All patients received the same standard care and treatment as other patients in their respective clinics (Messou et al., 2011, 2013).
In addition, they received free plasma viral load testing every six months and genotyping at 6, 12, 24 and 60 months.
Viral load measurements were carried out using real time polymerase chain reaction (RT-PCR) every six months, whenever possible. Otherwise, they were carried out on the basis of samples taken and frozen at a later date. Genotyping for resistance was performed at M6, M12, M24 and M60.
Study population
These are the patients included in the study who initiated treatment with non-nucleoside reverse transcriptase inhibitor (NNRTIs) as first-line therapy. The inclusion criteria were as follows: HIV-1 positive or HIV-1+2 positive serology; age > 18 years; antiretroviral treatment naïve patient; ARV treatment started in the center and ongoing for 6 months; for women: no history of antiretroviral prophylaxis at PMTCT. Exclusion criteria: HIV-2 positive serology alone; refusal to participate.
Patients gave written informed consent to participate in the cohort and the study was approved by the Côte d'Ivoire ethics committee.
Changes in viral load and resistance testing between the 6-month (M6) and 12-month (M12) visit and between 12-month (M12) and 24-month (M24) visit for all patients enrolled in this study have been previously documented (Messou et al., 2013, 2010). Factors associated with virological outcomes at M6 and M12 have also been described and the drug possession ratio was strongly associated with virological outcomes at both visits (Messou et al., 2013). The objective of this study is to report on the evolution of viral load and resistance testing between months 12 (M12) and 60 (M60) for all patients who started antiretroviral therapy with an NNRTI-based regimen as first-line treatment.
Care and treatment
All patients followed in the three study clinics started ARV therapy according to the WHO (2003-2006) criteria: WHO clinical stage 4, regardless of CD4 count, CD4 count ≤200 mm-3 regardless of WHO stage, or WHO stage 3 and CD4 count 200-350 mm-3. As of July 2010, the 2010 WHO criteria have been applied (WHO, 2010).

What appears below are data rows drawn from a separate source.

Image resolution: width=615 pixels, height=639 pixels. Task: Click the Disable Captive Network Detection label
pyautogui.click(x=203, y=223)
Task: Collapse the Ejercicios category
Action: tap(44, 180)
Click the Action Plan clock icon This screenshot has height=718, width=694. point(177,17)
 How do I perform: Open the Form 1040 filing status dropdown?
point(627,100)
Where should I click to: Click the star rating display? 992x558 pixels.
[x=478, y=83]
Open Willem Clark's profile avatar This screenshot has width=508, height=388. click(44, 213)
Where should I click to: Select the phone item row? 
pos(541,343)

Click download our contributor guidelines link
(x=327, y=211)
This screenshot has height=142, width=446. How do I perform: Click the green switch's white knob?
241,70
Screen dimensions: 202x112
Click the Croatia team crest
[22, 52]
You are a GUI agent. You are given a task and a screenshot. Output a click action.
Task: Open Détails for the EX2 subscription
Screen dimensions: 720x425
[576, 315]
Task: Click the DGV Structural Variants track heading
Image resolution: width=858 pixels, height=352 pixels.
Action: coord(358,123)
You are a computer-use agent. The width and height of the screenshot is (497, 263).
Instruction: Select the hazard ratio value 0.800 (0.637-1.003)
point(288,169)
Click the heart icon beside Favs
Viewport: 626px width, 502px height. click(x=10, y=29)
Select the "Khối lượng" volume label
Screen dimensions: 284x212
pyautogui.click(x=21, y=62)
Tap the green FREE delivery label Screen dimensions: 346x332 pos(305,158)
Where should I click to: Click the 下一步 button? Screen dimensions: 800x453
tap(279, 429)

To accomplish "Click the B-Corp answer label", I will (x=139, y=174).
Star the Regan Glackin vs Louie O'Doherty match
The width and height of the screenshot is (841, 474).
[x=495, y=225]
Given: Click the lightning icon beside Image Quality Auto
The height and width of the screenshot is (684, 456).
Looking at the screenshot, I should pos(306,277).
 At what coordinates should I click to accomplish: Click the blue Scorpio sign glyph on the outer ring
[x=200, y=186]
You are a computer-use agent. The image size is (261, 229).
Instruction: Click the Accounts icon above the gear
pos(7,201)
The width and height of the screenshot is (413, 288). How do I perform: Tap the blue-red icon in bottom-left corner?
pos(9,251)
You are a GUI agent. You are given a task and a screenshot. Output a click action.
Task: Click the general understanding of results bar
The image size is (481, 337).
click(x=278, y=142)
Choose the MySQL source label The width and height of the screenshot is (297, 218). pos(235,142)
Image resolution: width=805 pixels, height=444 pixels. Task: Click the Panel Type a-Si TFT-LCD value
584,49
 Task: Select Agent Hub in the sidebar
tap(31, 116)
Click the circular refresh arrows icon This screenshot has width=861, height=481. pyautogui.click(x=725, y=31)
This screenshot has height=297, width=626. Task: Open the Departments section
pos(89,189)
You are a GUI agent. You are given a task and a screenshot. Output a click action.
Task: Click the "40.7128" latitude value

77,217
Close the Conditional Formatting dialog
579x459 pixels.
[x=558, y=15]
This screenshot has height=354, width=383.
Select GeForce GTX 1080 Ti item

Blood investigations (blood counts, blood sugar, serum creatinine and transaminases) were performed before starting with antiretroviral therapy. CD4 count and complete blood count were measured every six months.
When patients were infected with HIV-1, the first line consisted of two nucleoside reverse transcriptase inhibitors (NRTIs ); zidovudine or stavudine plus lamivudine) and one non-nucleoside reverse transcriptase inhibitor (NNRTI ; efavirenz or nevirapine). When patients were infected with HIV-2 or HIV-1 and HIV-2, first-line antiretroviral therapy consisted of two NRTIs and a protease inhibitor (PI; lopinavir/ritonavir). Only patients who started antiretroviral therapy with an NNRTI-based regimen are included in this study.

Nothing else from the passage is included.